#### Work instructions:
Reproduce the data below word for word, beginning with its first line and stopping after the line that contains "Action: tap(618, 377)".

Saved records
** BEGIN **
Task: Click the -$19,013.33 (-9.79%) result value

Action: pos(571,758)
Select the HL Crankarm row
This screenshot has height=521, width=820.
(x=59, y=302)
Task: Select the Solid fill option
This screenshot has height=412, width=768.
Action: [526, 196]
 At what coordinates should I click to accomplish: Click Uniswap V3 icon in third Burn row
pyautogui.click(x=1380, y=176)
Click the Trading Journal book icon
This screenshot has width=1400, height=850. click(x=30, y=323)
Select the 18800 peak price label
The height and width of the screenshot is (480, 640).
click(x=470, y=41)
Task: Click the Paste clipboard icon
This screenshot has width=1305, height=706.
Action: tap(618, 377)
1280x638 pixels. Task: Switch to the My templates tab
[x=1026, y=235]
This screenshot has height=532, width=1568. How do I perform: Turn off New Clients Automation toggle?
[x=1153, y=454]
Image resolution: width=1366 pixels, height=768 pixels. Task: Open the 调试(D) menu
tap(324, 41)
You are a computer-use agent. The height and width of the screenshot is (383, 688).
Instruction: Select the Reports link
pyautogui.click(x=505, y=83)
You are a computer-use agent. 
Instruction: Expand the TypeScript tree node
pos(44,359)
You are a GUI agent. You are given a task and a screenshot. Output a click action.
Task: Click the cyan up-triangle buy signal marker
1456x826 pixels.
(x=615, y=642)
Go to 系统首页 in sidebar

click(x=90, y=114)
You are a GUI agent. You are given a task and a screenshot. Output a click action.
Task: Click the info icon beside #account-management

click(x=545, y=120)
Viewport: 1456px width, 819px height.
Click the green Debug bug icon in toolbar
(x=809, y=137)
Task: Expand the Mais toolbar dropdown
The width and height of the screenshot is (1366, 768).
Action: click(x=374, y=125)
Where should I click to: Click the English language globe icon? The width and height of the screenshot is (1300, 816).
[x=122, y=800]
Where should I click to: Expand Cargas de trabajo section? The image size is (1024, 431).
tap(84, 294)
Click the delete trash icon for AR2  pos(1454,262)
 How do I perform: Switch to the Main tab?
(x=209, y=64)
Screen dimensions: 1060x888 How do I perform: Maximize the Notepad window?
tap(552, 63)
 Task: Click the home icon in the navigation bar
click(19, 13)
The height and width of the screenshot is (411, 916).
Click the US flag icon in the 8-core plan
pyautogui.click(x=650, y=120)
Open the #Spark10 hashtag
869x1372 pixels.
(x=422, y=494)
** END **
#### Written response:
Task: Click the -$19,013.33 (-9.79%) result value

Action: pos(571,758)
Select the HL Crankarm row
This screenshot has height=521, width=820.
(x=59, y=302)
Task: Select the Solid fill option
This screenshot has height=412, width=768.
Action: [526, 196]
 At what coordinates should I click to accomplish: Click Uniswap V3 icon in third Burn row
pyautogui.click(x=1380, y=176)
Click the Trading Journal book icon
This screenshot has width=1400, height=850. click(x=30, y=323)
Select the 18800 peak price label
The height and width of the screenshot is (480, 640).
click(x=470, y=41)
Task: Click the Paste clipboard icon
This screenshot has width=1305, height=706.
Action: tap(618, 377)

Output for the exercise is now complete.